Il secondo titolo operistico della stagione del Teatro Comunale di Bologna riporta sul palcoscenico uno dei lavori più celebri di Giuseppe Verdi, riaffermando la centralità del repertorio classico nella programmazione del teatro. Dal 21 febbraio al 1° marzo il Comunale Nouveau ospita una nuova ripresa de La traviata, proposta nell’allestimento firmato da Alessandro Talevi, già applaudito nel 2022 e ora rielaborato per adattarsi agli spazi e alla dimensione scenica della nuova sede.
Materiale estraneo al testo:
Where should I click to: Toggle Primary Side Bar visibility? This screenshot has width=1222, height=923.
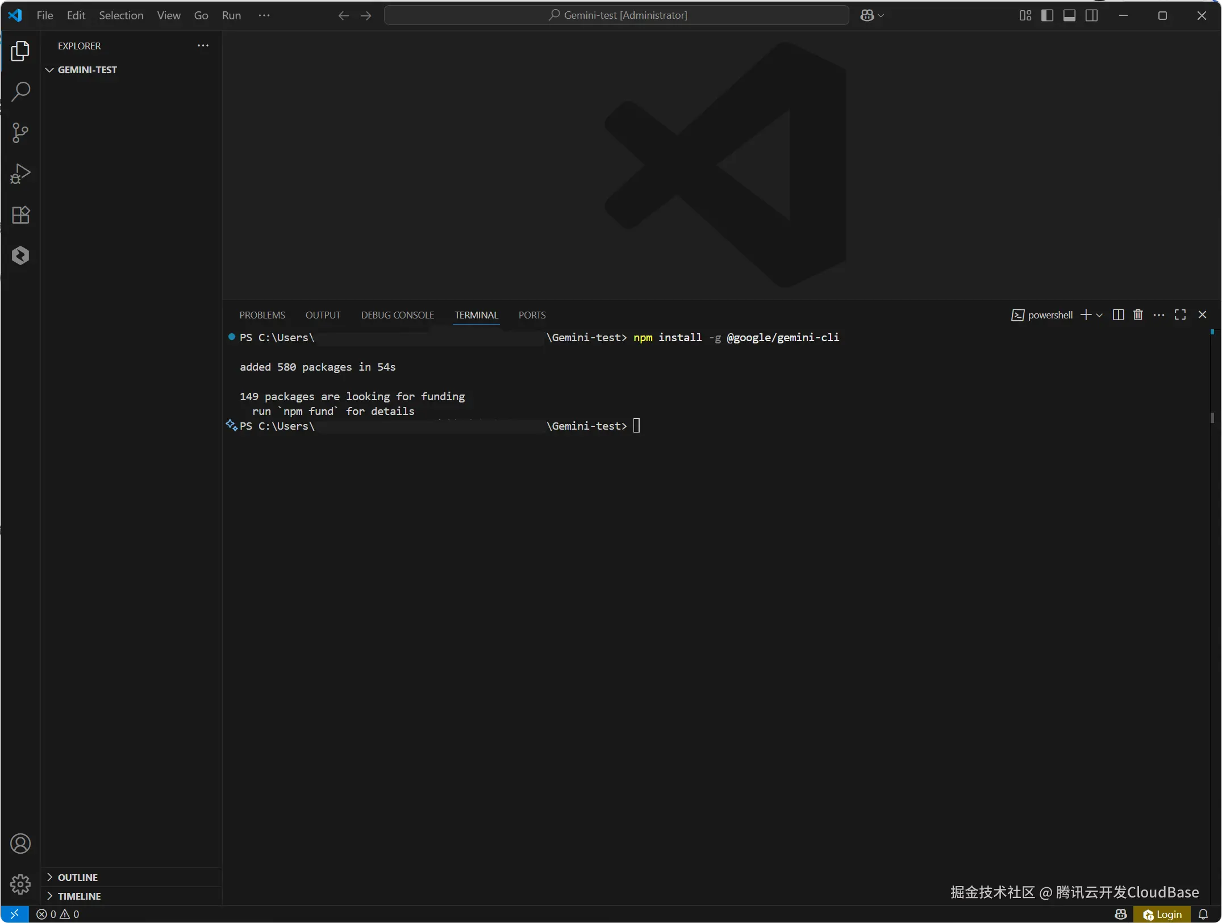pyautogui.click(x=1047, y=15)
La produzione segna un passaggio significativo non solo per il teatro ma anche per il giovane direttore Leonardo Sini, che debutta sul podio bolognese dopo una serie di affermazioni internazionali. Il maestro, classe 1990, rappresenta una generazione di interpreti che unisce preparazione accademica europea e visione teatrale contemporanea, qualità che si riflettono in una lettura musicale attenta al rapporto tra parola, gesto scenico e partitura.

Teatro Comunale Nouveau
Un direttore tra tradizione e visione teatrale
Sini arriva a Bologna con un bagaglio formativo costruito tra Italia, Regno Unito e Paesi Bassi, un percorso che lo ha portato dalla tromba in banda al perfezionamento nella direzione d’orchestra. La svolta professionale è arrivata con il primo premio al Concorso Solti di Budapest, trampolino di lancio verso teatri e orchestre internazionali.
Per il direttore sardo affrontare La traviata significa confrontarsi con una delle opere più note al pubblico, un titolo che ogni spettatore porta con sé già carico di aspettative. Proprio per questo, la sua interpretazione punta a ridurre ogni artificio musicale superfluo per restituire centralità alla dimensione teatrale. Secondo la sua visione, infatti, la forza del capolavoro verdiano risiede nel modo in cui la musica si piega al dramma, fino quasi a dissolversi nella parola scenica. Nei momenti chiave, sostiene, il canto deve trasformarsi in recitazione musicale, facendo emergere il conflitto emotivo dei personaggi.
La Traviata – Un allestimento che mette al centro Violetta
La regia di Talevi costruisce lo spettacolo attorno alla figura di Violetta, interpretata dal soprano Adela Zaharia, qui al debutto italiano nel ruolo. La protagonista viene tratteggiata come una donna capace di usare la propria immagine e il proprio fascino come strumenti di autodifesa sociale, creando intorno a sé un microcosmo scintillante che seduce l’alta società ma allo stesso tempo ne attira il giudizio.
Accanto a lei figurano il tenore Francesco Meli nei panni di Alfredo e il baritono Claudio Sgura in quelli di Giorgio Germont, entrambi artisti di lunga esperienza internazionale. Il cast alternativo e l’ampio ensemble completano una compagnia costruita per garantire solidità musicale e varietà interpretativa lungo tutte le recite.